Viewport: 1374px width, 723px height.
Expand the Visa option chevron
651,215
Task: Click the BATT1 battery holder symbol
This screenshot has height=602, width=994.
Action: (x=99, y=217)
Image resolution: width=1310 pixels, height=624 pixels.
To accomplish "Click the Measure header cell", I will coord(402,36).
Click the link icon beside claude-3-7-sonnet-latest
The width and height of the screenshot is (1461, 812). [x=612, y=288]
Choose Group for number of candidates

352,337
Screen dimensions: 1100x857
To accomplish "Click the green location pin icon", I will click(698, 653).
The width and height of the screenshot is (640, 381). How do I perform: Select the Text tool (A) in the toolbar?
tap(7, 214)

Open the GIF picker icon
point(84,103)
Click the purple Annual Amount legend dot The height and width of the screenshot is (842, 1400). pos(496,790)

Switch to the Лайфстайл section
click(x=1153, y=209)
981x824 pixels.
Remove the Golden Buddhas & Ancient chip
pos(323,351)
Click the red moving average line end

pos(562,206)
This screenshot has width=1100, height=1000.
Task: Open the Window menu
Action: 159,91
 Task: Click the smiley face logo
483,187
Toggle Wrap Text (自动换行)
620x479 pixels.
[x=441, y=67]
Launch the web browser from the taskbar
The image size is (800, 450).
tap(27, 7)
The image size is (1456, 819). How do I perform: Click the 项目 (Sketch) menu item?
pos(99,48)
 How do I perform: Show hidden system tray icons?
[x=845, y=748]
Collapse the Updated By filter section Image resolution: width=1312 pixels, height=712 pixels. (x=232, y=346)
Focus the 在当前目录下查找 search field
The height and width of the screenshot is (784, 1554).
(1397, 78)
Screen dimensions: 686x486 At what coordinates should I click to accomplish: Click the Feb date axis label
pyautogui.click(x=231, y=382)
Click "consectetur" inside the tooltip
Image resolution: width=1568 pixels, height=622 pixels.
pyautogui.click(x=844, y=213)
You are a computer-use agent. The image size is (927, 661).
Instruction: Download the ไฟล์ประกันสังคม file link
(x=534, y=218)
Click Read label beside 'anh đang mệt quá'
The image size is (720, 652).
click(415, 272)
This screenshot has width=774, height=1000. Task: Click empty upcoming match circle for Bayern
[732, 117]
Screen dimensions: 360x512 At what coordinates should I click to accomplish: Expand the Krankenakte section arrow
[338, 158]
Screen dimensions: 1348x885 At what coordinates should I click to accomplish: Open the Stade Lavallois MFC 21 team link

○ ○ ○ ○ ○ ○ ○

▸ WHAT YOU ARE ASKED TO DO: When you answer, repeat all of the material exactly as given.

▸ EXERCISE SOLUTION:
Viewport: 1374px width, 723px height.
Expand the Visa option chevron
651,215
Task: Click the BATT1 battery holder symbol
This screenshot has height=602, width=994.
Action: (x=99, y=217)
Image resolution: width=1310 pixels, height=624 pixels.
To accomplish "Click the Measure header cell", I will coord(402,36).
Click the link icon beside claude-3-7-sonnet-latest
The width and height of the screenshot is (1461, 812). [x=612, y=288]
Choose Group for number of candidates

352,337
Screen dimensions: 1100x857
To accomplish "Click the green location pin icon", I will click(698, 653).
The width and height of the screenshot is (640, 381). How do I perform: Select the Text tool (A) in the toolbar?
tap(7, 214)

Open the GIF picker icon
point(84,103)
Click the purple Annual Amount legend dot The height and width of the screenshot is (842, 1400). pos(496,790)

Switch to the Лайфстайл section
click(x=1153, y=209)
981x824 pixels.
Remove the Golden Buddhas & Ancient chip
pos(323,351)
Click the red moving average line end

pos(562,206)
This screenshot has width=1100, height=1000.
Task: Open the Window menu
Action: 159,91
 Task: Click the smiley face logo
483,187
Toggle Wrap Text (自动换行)
620x479 pixels.
[x=441, y=67]
Launch the web browser from the taskbar
The image size is (800, 450).
tap(27, 7)
The image size is (1456, 819). How do I perform: Click the 项目 (Sketch) menu item?
pos(99,48)
 How do I perform: Show hidden system tray icons?
[x=845, y=748]
Collapse the Updated By filter section Image resolution: width=1312 pixels, height=712 pixels. (x=232, y=346)
Focus the 在当前目录下查找 search field
The height and width of the screenshot is (784, 1554).
(1397, 78)
Screen dimensions: 686x486 At what coordinates should I click to accomplish: Click the Feb date axis label
pyautogui.click(x=231, y=382)
Click "consectetur" inside the tooltip
Image resolution: width=1568 pixels, height=622 pixels.
pyautogui.click(x=844, y=213)
You are a computer-use agent. The image size is (927, 661).
Instruction: Download the ไฟล์ประกันสังคม file link
(x=534, y=218)
Click Read label beside 'anh đang mệt quá'
The image size is (720, 652).
click(415, 272)
This screenshot has width=774, height=1000. Task: Click empty upcoming match circle for Bayern
[732, 117]
Screen dimensions: 360x512 At what coordinates should I click to accomplish: Expand the Krankenakte section arrow
[338, 158]
Screen dimensions: 1348x885 At what coordinates should I click to accomplish: Open the Stade Lavallois MFC 21 team link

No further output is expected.